* Input
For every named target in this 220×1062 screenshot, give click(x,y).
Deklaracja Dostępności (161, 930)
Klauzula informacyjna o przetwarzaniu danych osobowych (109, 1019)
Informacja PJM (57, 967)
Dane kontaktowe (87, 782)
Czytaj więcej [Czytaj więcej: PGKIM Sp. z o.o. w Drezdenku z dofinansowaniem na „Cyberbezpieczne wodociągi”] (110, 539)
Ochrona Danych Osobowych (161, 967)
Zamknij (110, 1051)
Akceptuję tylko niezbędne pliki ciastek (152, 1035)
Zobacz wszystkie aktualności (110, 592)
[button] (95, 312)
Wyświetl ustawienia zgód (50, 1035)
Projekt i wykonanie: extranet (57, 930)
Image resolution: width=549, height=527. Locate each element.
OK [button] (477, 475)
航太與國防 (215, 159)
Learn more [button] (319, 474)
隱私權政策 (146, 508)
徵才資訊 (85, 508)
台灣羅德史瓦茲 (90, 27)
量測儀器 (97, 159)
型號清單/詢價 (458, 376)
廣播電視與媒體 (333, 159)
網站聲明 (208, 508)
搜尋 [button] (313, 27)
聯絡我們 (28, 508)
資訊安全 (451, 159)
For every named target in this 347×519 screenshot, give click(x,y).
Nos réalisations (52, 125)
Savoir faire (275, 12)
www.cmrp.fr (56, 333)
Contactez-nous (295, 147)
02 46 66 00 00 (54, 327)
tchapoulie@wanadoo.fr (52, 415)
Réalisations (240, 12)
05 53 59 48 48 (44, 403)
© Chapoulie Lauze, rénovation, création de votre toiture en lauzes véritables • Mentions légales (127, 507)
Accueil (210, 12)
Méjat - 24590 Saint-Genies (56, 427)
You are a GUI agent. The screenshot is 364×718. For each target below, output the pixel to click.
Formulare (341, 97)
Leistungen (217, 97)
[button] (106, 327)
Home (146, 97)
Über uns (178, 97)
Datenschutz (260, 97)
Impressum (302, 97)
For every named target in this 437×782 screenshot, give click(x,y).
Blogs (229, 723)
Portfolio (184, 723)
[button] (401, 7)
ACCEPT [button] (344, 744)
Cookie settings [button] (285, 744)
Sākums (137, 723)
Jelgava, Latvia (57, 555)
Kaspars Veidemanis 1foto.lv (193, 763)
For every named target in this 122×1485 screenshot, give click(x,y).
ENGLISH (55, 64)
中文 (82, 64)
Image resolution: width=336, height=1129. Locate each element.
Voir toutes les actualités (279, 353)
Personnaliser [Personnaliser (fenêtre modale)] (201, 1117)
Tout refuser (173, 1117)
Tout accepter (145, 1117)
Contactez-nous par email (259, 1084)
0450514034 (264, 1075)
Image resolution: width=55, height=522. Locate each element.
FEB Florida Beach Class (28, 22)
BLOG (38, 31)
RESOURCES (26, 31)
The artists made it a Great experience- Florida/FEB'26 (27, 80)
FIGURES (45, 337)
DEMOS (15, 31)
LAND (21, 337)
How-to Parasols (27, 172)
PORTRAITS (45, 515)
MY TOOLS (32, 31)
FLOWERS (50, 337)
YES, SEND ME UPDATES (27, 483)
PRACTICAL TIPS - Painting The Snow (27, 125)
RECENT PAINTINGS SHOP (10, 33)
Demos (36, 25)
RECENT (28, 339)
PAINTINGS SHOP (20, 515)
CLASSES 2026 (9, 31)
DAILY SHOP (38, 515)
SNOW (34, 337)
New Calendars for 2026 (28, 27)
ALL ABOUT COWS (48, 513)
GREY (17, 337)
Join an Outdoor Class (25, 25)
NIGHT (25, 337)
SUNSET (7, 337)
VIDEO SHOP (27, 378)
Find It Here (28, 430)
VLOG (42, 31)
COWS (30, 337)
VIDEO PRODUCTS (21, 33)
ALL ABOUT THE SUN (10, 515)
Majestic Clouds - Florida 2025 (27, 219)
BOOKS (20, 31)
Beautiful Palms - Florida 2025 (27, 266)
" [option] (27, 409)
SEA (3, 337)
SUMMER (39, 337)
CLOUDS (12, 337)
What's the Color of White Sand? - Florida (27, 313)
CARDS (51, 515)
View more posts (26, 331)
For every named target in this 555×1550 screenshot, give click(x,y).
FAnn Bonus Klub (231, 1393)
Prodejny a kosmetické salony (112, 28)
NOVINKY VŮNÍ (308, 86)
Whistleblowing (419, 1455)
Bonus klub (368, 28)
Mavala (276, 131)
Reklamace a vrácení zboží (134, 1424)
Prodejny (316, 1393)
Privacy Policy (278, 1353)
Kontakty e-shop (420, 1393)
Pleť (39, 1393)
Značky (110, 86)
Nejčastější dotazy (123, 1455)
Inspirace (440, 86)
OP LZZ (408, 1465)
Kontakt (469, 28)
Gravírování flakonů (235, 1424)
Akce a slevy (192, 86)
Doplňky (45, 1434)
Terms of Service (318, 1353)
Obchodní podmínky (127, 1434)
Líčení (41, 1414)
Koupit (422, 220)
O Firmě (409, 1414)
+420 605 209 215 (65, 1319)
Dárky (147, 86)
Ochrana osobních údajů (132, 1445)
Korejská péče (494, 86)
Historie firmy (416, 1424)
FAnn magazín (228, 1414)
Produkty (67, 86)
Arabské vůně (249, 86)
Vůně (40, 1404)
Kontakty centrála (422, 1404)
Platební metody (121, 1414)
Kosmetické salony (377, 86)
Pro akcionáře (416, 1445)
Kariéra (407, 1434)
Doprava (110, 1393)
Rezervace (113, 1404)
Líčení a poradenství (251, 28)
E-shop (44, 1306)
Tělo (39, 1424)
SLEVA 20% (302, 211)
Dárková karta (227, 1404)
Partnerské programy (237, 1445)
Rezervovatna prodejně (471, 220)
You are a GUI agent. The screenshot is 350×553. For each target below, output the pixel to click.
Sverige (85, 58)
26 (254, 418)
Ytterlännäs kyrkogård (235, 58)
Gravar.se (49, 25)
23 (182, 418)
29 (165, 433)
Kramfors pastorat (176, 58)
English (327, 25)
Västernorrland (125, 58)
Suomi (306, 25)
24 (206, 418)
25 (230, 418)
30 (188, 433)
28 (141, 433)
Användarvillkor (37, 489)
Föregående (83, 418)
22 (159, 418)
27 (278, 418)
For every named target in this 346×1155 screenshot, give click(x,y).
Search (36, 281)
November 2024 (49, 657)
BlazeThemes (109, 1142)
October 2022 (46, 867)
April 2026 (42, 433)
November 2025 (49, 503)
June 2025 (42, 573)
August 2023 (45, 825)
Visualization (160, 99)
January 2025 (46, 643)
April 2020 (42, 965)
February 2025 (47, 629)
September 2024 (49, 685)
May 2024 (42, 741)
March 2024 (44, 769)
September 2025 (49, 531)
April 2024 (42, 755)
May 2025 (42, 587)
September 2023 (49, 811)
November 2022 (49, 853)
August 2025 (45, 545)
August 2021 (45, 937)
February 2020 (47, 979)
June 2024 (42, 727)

* What is required
Rewrite every line from the line with "25 (230, 418)" through the last line of the listing, requests included. Add 22 to each coordinate in the answers.

* Solution for this task
25 (252, 440)
30 (210, 455)
28 (163, 455)
Användarvillkor (59, 511)
Föregående (105, 440)
22 (181, 440)
27 (300, 440)
For every named target in this 346×1155 screenshot, give click(x,y).
Search (58, 303)
November 2024 (71, 679)
BlazeThemes (131, 1164)
October 2022 (68, 889)
April 2026 (64, 455)
November 2025 (71, 525)
June 2025 (64, 595)
August 2023 (67, 847)
Visualization (182, 121)
January 2025 (68, 665)
April 2020 (64, 987)
February 2025 (69, 651)
September 2024 (71, 707)
May 2024 (64, 763)
March 2024 (66, 791)
September 2025 (71, 553)
April 2024 (64, 777)
May 2025 (64, 609)
September 2023 (71, 833)
November 2022 (71, 875)
August 2025 (67, 567)
August 2021 (67, 959)
February 2020 (69, 1001)
June 2024 (64, 749)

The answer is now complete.